At one level, not that hard at all. Since all data that is used in a task needs to be retrieved from the data store in each task, it doesn't matter where the task executes from the point of view of accessing data. Since we require that all server tasks are written in Java, we can move the tasks themselves since all Java code works the same from machine to machine. In fact, this is the reason that we require Java. This also means that our real requirement has nothing to do with the syntax of the language in which you write your source code. Our real requirement is that your tasks have as their object format a set of valid Java bytecodes that make calls to Java libraries. If you have another language that gives you such bytecodes in which you would rather write your tasks, have at it. It will work with Darkstar.

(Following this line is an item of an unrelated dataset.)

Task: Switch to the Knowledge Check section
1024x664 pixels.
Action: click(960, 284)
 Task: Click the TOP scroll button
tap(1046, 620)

But not every part of moving tasks is so easy. In particular, the tasks in Project Darkstar are assumed to do some (a lot?) of communication, both through the session (that is, the connection between the game server and the game client) and over channels (that is, the publish/subscribe-like communication mechanism that allows a message to be sent to a set of clients). When the tasks associated with player of a group of players gets moved, we need to move the sessions and channels that are associated with that player or group of players. And this turns out to be not so easy at all. In fact, it turns out to be a research problem all of its own, and the fourth miracle that needs to be performed for us to get to a scalable multi-node implementation.

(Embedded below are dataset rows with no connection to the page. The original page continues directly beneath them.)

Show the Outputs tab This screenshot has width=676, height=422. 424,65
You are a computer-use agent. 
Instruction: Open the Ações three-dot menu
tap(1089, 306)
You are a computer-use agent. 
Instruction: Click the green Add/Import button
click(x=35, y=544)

Like the previous miracles, this one is not being attempted by me. Instead, Ann Wollrath is doing the design and the work on this one. Ann has considerable experience in making the network (nearly) disappear; she wrote the client session and channel services and is the inventor, designer, and implementor of Java RMI. So once again I'm reporting on the work of one of the core Darkstar team members.
The crux of the problem in moving client sessions and channel endpoints is coordinating between the various entities. There is the node mapping service, which initiates the move. There is the client session service and the channel service on both the node on which the tasks are currently running, and on which the tasks will be moved. Finally, there is the client itself (or at least the Darkstar client library) that needs to coordinate with the various servers to move its target from the old server node to the new server node. And while all this is going on, message continue to be sent, that need to be queued or forwarded or processed.
The way things are planned now, the whole dance starts when the node mapping service tells the client session service on a node (through a listener registered by those services) that it should prepare for the move of an identity. This service will then prepare for the move, part of which is to coordinate with the channel service, and part of which is to tell the client to prepare for such a move. Once a client has been told to prepare for the move, the client should stop sending any non-move related messages to the server. But between the time that the message to prepare is sent to the client and the time that the client replies that it is prepared, messages sent from the client need to be queued.
Once the channel service is prepared, it tells the client session service which, in turn, sends a message back to the node mapping service when it is ready saying both are prepared. The node mapping service then updates its mapping, and the move can commence back on the starting node. This requires that the client be told to open a session on the new node, and once this is done that any messages that have been queued be delivered to the client by the new node. The client will use a reconnect key that was supplied by the server to connect to the new node.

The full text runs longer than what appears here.